In terms of diagnosis, you need 4 of the criteria (which are listed on lupus uk’s website). These are often a combination of clear symptoms and blood tests. Blood tests often change during flares (for many autoimmune conditions, not just lupus) so it might be that you get a diagnosis in time. It sounds like they think it’s autoimmune and so the treatment is generally the same.

I do have a clear diagnosis but I’ll be honest and say that it doesn’t always mean that much. Many of us have multiple conditions for different sets of symptoms and I often feel like I collect labels. Lupus is my primary diagnosis but it has taken a long time to learn what is a lupus symptom and and what isn’t.
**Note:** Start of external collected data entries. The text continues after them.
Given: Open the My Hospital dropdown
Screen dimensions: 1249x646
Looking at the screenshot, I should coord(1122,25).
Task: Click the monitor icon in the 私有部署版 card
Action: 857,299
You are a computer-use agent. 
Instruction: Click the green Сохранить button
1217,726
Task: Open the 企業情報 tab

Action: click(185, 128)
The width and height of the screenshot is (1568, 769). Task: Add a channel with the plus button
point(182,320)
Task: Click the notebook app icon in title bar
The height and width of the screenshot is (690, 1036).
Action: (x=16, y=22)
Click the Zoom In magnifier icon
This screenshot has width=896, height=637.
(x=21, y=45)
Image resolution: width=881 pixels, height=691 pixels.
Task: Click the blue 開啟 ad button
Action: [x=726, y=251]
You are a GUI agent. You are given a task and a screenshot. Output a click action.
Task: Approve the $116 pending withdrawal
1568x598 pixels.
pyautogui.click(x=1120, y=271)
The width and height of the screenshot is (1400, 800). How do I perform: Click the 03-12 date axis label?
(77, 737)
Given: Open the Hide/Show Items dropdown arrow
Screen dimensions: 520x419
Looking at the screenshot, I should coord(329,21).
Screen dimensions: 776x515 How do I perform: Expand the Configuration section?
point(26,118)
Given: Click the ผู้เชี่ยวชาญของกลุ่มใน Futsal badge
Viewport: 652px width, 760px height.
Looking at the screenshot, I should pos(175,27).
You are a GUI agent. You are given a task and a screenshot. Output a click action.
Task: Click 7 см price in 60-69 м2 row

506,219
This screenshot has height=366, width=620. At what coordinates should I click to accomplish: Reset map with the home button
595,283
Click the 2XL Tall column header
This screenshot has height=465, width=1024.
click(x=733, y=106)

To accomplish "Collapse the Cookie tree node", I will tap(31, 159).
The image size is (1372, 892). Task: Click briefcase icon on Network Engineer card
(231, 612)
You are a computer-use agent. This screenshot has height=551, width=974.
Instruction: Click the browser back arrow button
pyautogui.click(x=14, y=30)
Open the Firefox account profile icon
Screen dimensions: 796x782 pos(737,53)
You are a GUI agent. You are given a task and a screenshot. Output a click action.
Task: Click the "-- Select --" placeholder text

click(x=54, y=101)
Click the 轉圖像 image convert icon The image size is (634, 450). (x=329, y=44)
A diagnosis can make it easier to explain to people but lupus is a rare condition so it doesn’t always help that much. What really matters is that they are treating you. Hopefully the steroids and hydroxychloroquine will ease your inflammation and you will start to feel better soon.

In terms of the abdominal pain, it’s highly unlikely to be your kidneys so don’t worry yourself about that. Kidney issues are picked up really early on with dipsticks in the urine samples that you are often asked to bring to rheumatology clinics and blood tests. It’s likely these were run when they did your other lupus bloods. Also the majority of people with kidney issues have absolutely no symptoms of it until it’s very late on.

All the best with your treatment :) I hope it works soon and provides some relief.

Heather x

Thank you heatherevans28. They have not done any urine tests since I first reported the abdominal pain over a year ago and that was long before any hint of lupus. I’ll raise it at my appointment

No problem at all. You can always get it checked at GP if your consultant doesn’t do it as standard. I’ve had a number of consultants due to house moves and they’ve all just had a nurse do it along with BP before your appointment (for all rheumatology, not just lupus). It’s always interesting to hear how other clinics run.

As I say, I wouldn’t worry about kidneys at this point. It’s unlikely and if they were severe, it would have shown in your bloods and be causing other issues after 1 year.

Good luck with your appointment x

Sasha, just to tweak a bit, something said. Some medications may work better in some cases for most people, but just about all medications have side effects, some worse than others. And some people may experience the side effects while others don’t. Sometimes the side effects seem worse than what the actual condition is. So choose wisely and prayerfully.

I waited a long time before I agreed to take Hydroxychloroquine because one of the side effects is blindness. I’m not sure if that may not be scarier than what I’m actually going through (which is scary enough). And I’m sure that as time passes, bodies adjust to meds and the meds may loose their effectiveness and the dosage gets increased? Which, I’d imagine increases the likelihood of side effects. Having said that, I am definitely not a doctor, so please talk to yours. Ask about side effects, because they don’t, generally, freely tell you, you usually need to ask. Talk to your pharmacist too. May mom always said that if you need to talk to some one about surgery, you talk to a surgeon, and if you need to discuss medication, you ask a pharmacist.

For me, I chose to give the hydroxychloroquine a try after prayerful consideration and many questions. But it’s your body and your life. You have to make the final decision and you have to live with the consequences, not the doctor. Doctors are human and make mistakes. Just make sure you are clear on the ‘whats’ and ‘why’s’.

Best of luck!


SashaT64 profile image
SashaT64 in reply to

Thank you - I’m always cautious about meds too due to side effects which was why I was a bit alarmed at the suggestion to prescribe when the diagnosis wasn’t clear. I’ve had bad experiences with other drugs so I’ll make sure I ask lots of questions.....

in reply to SashaT64

Good, good!!! Always good to ask, and if the doctor doesn’t like questions, time for a new doctor!